The biotech could be worth a lot more in 10 years.
Are we witnessing the rise of a new biotech leader? Madrigal Pharmaceuticals (MDGL 2.58%), a mid-cap company, might have as decent a shot at becoming as prominent in the field as most of its similarly sized peers.
Earlier this year, the company earned Food and Drug Administration (FDA) approval for Rezdiffra, a therapy for the liver disease non-alcoholic steatohepatitis (NASH). This milestone is impressive for one simple reason: Many drugmakers, including some with far more experience and resources than Madrigal, have tried and failed to develop medicines for NASH.
Madrigal is the first to market, but is that enough to make the stock a buy? Let’s find out.
There is more to the Rezdiffra story
NASH is caused by the buildup of fat in the liver. As its name suggests, it isn’t due to heavy alcohol consumption. It is, however, tied to obesity and type 2 diabetes. NASH can lead to scarring of the liver (fibrosis), among other serious health problems.

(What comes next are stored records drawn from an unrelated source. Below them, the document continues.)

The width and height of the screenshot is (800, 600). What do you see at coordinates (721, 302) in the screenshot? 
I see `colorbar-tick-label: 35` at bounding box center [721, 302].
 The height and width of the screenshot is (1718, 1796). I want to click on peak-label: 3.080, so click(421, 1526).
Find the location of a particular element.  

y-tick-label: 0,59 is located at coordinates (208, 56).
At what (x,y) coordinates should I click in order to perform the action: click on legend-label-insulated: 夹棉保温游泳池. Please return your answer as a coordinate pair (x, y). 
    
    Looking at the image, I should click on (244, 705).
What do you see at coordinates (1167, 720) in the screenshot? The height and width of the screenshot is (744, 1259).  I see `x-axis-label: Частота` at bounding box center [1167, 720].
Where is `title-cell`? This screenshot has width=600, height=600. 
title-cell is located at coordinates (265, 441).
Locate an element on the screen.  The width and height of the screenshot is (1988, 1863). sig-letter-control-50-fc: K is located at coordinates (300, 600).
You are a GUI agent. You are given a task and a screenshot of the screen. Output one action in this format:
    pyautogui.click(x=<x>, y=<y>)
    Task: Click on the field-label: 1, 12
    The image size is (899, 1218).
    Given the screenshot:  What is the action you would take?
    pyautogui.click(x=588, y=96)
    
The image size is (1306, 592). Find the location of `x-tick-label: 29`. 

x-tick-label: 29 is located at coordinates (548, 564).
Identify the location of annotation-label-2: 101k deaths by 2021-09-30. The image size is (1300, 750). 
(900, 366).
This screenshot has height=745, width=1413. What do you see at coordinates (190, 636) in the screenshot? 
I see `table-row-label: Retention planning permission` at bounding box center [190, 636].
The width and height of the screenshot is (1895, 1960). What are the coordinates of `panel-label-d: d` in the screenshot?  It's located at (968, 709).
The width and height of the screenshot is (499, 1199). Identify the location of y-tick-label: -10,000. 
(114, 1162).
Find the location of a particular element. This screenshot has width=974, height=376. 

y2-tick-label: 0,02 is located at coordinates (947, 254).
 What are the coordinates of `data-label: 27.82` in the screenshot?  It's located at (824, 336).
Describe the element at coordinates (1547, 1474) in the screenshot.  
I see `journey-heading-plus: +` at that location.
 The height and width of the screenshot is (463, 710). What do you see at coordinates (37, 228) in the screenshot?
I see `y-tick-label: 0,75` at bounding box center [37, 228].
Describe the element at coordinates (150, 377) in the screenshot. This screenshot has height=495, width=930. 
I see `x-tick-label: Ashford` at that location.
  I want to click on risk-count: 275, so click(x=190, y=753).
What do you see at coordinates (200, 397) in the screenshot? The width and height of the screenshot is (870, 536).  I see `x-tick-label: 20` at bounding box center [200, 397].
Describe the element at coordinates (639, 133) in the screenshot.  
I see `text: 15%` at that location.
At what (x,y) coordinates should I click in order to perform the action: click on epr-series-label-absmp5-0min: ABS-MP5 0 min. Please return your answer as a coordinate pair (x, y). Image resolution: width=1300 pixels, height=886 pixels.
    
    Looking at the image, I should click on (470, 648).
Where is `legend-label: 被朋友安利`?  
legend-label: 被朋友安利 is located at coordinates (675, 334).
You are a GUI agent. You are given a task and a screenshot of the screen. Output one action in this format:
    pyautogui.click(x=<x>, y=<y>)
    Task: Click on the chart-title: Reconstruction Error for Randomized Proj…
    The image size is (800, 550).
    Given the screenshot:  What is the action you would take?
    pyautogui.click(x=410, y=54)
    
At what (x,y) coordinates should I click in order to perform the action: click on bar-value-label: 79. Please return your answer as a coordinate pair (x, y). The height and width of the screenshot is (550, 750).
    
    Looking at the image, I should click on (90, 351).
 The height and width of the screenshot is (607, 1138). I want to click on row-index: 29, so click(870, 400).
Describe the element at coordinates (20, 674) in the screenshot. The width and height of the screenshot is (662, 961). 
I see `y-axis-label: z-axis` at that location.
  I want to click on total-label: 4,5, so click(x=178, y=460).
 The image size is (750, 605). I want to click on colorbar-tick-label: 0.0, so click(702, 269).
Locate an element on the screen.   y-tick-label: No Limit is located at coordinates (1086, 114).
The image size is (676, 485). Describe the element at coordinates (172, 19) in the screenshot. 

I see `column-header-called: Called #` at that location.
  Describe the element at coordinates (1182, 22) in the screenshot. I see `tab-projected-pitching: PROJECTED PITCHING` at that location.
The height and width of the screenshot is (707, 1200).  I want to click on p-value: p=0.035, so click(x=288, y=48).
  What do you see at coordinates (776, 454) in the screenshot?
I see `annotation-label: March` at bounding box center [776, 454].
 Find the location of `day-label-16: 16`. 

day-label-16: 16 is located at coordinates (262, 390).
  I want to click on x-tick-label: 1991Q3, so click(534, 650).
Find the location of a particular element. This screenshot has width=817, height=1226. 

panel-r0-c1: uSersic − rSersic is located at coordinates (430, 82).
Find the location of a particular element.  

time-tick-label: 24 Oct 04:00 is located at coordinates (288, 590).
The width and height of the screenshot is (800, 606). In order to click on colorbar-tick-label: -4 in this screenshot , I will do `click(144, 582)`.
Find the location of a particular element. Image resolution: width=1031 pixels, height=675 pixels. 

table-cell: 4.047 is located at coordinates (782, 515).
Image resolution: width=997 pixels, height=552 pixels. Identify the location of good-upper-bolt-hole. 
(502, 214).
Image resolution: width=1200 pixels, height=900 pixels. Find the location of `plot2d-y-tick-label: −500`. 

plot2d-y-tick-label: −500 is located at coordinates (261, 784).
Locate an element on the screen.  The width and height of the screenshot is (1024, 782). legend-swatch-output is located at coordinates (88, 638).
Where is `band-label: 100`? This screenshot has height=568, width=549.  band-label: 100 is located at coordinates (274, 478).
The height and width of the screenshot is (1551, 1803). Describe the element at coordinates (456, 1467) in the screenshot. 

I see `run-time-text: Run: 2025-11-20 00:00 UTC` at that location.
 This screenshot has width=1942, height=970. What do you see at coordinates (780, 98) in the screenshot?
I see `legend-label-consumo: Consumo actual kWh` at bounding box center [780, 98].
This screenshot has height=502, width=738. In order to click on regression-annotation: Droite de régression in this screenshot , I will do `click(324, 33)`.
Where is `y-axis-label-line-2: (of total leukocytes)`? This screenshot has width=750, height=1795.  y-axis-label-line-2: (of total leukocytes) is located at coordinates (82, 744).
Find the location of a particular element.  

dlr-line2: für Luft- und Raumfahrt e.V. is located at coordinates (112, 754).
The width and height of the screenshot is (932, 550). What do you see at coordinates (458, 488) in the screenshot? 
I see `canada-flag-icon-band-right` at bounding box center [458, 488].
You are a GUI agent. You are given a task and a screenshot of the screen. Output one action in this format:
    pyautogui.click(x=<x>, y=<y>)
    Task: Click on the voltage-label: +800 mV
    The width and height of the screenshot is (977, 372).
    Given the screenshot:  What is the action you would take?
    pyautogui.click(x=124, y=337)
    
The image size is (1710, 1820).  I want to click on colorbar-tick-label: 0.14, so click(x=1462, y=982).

Rezdiffra’s approval was a welcome development considering that, along with diabetes and obesity, the prevalence of NASH has been rising. There is a dire need for treatment options, and Rezdiffra will help fulfill this need. So far, so good.
However, the drug was launched under the accelerated approval pathway, meaning it will have to produce more positive efficacy data in confirmatory trials to earn full approval. Otherwise, the FDA could take it off the market.
But provided that doesn’t happen, Rezdiffra’s potential looks exciting. Madrigal plans to focus the launch of its crown jewel on 315,000 NASH patients who are being seen by specialists. Some analysts predict peak sales above $4 billion or even $5 billion.
There is competition on the way
Although Madrigal was first-to-market in NASH, many prominent drugmakers are now hot on its heels. The list includes Eli Lilly and Novo Nordisk, two pharmaceutical leaders no one wants to compete with in the drug industry. These two have far more resources than Madrigal, so they will likely be able to target a much larger market than the smaller biotech.
That’s where Madrigal Pharmaceuticals could have benefited from a licensing agreement with a larger company with deeper pockets. It almost certainly would have been able to go after far more patients in the U.S., where it estimates a diagnosed population of 1.5 million NASH patients.
And there is a substantial and growing worldwide NASH market. According to some estimates, 26.5 million people will suffer from the disease by 2032 in some key markets, including the U.S., several of the largest European economies, and Japan. That number was just a little over 22 million in 2022.
Madrigal Pharmaceuticals likely lacks the funds to dominate the global NASH market. One way the company could maintain its lead, at least in the U.S., is to capture enough market share before any other drug earns approval and hope that Rezdiffra passes its confirmatory trials with flying colors.
Is the stock a buy?
Madrigal’s work in treating NASH has been impressive so far, but is it enough to grant the company a path to prominence in the biotech industry? The company’s shares will fall off a cliff if Rezdiffra fails to prove effective in subsequent studies.
The risk that other drugmakers will eat its lunch is also real — and significant. Madrigal has no other drug on the market and no other drug (that we know of) in development. Being a one-trick pony isn’t necessarily a deal-breaker, particularly for a relatively small biotech (its market capitalization is currently $5.3 billion).
And its innovative achievements in NASH suggest the company’s research team could produce more successes in the future. But for now, the stock looks relatively risky even as there is plenty of potential upside. That’s why I would advise hedging your bets here. Risk-tolerant investors might consider initiating a small position in the company and adding more as it makes clinical and regulatory progress. This approach could lead to outsize returns over the long run, provided enough things go right for Madrigal Pharmaceuticals.
If anything goes wrong — in particular, if anything goes wrong with Rezdiffra — investors could be left owning practically worthless shares. So, the stock isn’t attractive for risk-averse investors.